● Ausgewählter Auszug:
▼
Dacia in Genf Neue Grösse

  • Aktualisiert am 19.01.2012
  • Von Jürg A. Stettler

Die Besucher des Genfer Salons werden von einem riesigen, aufblasbaren Dacia Duster begrüsst – irgendwie passend zum neuen Selbstbewusstsein der Marke.

Die rumänische Renault-Tochter Dacia mausert sich mit seinen preiswerten Modellen immer mehr zur eigenständigen Marke: Doppelt so viel Standfläche und auch räumlich eine klare Trennung von Renault. Trotzdem meint Stephen Norman, Direktor Global-Marketing bei Renault und Dacia: «Die wichtigste Neuheit bei Renault ist der Dacia Duster. Er wird uns vor allem in Südamerika und Indien grosse Stückzahlen bringen.»

Der robuste SUV glänzt mit elegantem Design, 4x4, tiefen CO2-Emissionen und fairem Preis. In der Schweiz startet er ab 17 400 Franken. Denn Tiefstpreise sind weiterhin die grosse Stärke Dacias – auch wenn diese während der Krise eine Bremse waren. Im Gegensatz zu anderen Marken besass Dacia keine Luft für Rabatte oder Preisnachlässe.
▲
● Vorliegende Daten:
▼
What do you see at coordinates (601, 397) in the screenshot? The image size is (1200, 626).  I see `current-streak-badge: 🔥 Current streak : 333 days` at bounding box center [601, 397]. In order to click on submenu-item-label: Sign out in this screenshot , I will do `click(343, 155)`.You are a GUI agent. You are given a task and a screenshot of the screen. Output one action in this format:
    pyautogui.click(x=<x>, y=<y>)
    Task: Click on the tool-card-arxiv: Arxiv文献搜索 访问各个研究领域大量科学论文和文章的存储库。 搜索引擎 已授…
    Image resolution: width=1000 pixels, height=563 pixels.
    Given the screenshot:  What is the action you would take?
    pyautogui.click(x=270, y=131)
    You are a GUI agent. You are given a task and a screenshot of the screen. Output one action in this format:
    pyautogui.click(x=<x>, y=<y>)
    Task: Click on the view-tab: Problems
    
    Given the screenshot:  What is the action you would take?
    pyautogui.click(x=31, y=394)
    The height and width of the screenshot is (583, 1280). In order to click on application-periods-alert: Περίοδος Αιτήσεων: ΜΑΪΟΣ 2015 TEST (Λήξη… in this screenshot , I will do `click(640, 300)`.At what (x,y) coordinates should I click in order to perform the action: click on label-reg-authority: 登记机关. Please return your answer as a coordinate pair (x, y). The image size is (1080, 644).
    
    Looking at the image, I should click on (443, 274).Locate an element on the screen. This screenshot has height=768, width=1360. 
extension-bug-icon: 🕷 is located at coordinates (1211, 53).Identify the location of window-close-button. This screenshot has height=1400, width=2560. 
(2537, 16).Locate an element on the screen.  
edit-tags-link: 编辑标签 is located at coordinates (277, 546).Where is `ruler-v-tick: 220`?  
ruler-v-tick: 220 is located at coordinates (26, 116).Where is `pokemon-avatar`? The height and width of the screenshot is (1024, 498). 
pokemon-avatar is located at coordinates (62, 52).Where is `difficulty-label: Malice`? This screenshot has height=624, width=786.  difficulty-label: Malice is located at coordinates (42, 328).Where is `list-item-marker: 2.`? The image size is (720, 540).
▲
● Aufgaben:
(a) Ab welchem Preis startet der Dacia Duster laut dem Artikel über Dacia am Genfer Salon in der Schweiz?
(b) Führe den Artikel über Dacia am Genfer Salon nach seinem letzten Satz weiter.

● Lösungen je Aufgabe:
(a) Ab 17 400 Franken.

(b)
Norman verspricht: «Da wir mit unseren enormen Stückzahlen viel sparen können, werden künftige Dacia-Modelle noch günstiger.» Das ist in der Schweiz gar nicht nötig: Auch so verzeichnete Dacia im letzten Jahr mit 2177 Verkäufen ein Plus von 33,7 Prozent.

Und Dacia dürfte in Zukunft auch mit modular aufgebauten, gewichtsoptimierten und verbrauchsgünstigeren Hybridversionen weiter für Furore sorgen.